Fiche technique

Auteur :

Arnaud Modat
Genre : Recueil de nouvellesISBN : 9782930538242

Résumé : " La mer s’était retirée de ma chambre, abandonnant derrière elle une guirlande d’algues accrochée au mur, ainsi qu’une odeur de coquillages, et de crabe mort. Assis en tailleur sur ma chaise de bureau, surplombant la marée basse, je passais en revue les nombreux reliefs échoués sur le parquet humide : un matelas éventré, de la vaisselle sale, une vieille lettre que je n’avais pas eu le courage d’affranchir, du linge entassé, des livres ouverts, une lampe de chevet hors-service, des plantes arrachées à leurs pots, des boites de thon, une multitude de boites de thon vides disséminées à travers la pièce. Pendant la tempête, je m’étais solidement attaché au bureau à l’aide de divers câbles électriques passés autour de ma taille et reliés à l’unité centrale de mon ordinateur. Je devais être coincé là depuis trois paquets de cigarettes et demi, à en juger par le cendrier, qui dégueulait largement sur le clavier. De nombreux post-it étaient collés à l’aveuglette, sur lesquels mon écriture paniquée témoignait inlassablement : « Ça va passer, capitaine » Je portais un casque sur les oreilles, un micro autour du cou, j’étais sanglé à une guitare, une pédale d’effet accrochée à mes lacets. Les fils de tous ces appareils s’étaient noués autour de moi, à mesure que je me débattais au milieu du mauvais temps. En état de choc, j’appuyais inlassablement sur la même touche de mon synthétiseur, comme ces automobilistes crashés dont le front repose sur le klaxon.

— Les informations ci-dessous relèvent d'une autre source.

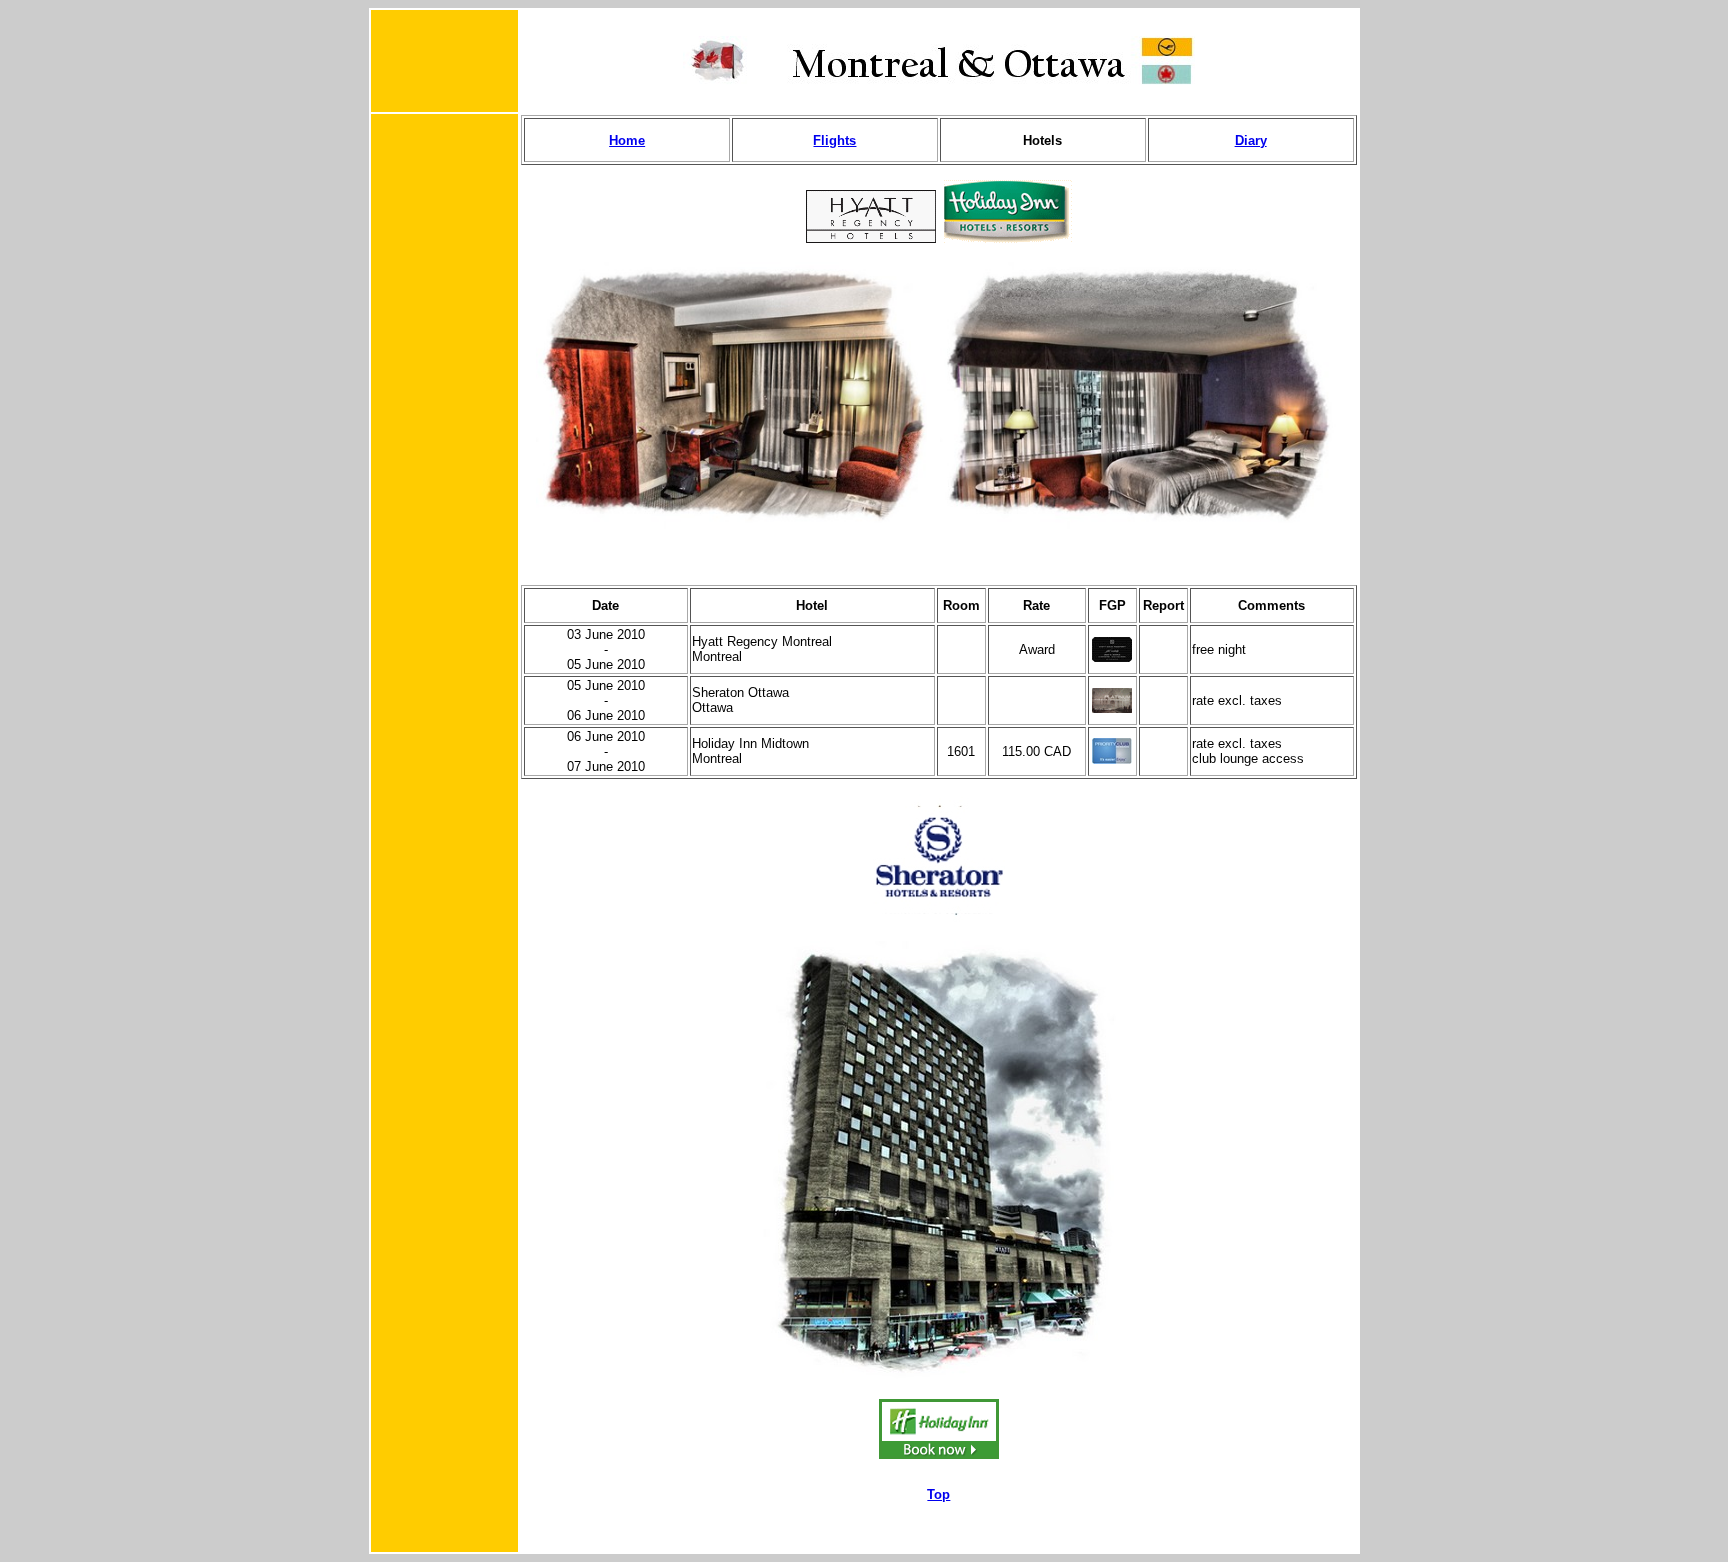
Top (938, 1494)
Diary (1251, 140)
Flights (834, 140)
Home (627, 140)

Cela faisait deux jours que je composais la musique originale du déluge. C’était le moyen que j’avais trouvé pour garder la tête hors de l’eau, chaque fois que mon cerveau se mettait en branle et faisait déborder l’univers. Oui, l’univers. Un sale weekend touchait à sa fin. Revenant lentement à la vie, je balayai la pièce (du regard) à la recherche d’un éventuel pot de chambre. Les volets étaient fermés. J’ignorais si nous étions le jour, la nuit ou en octobre."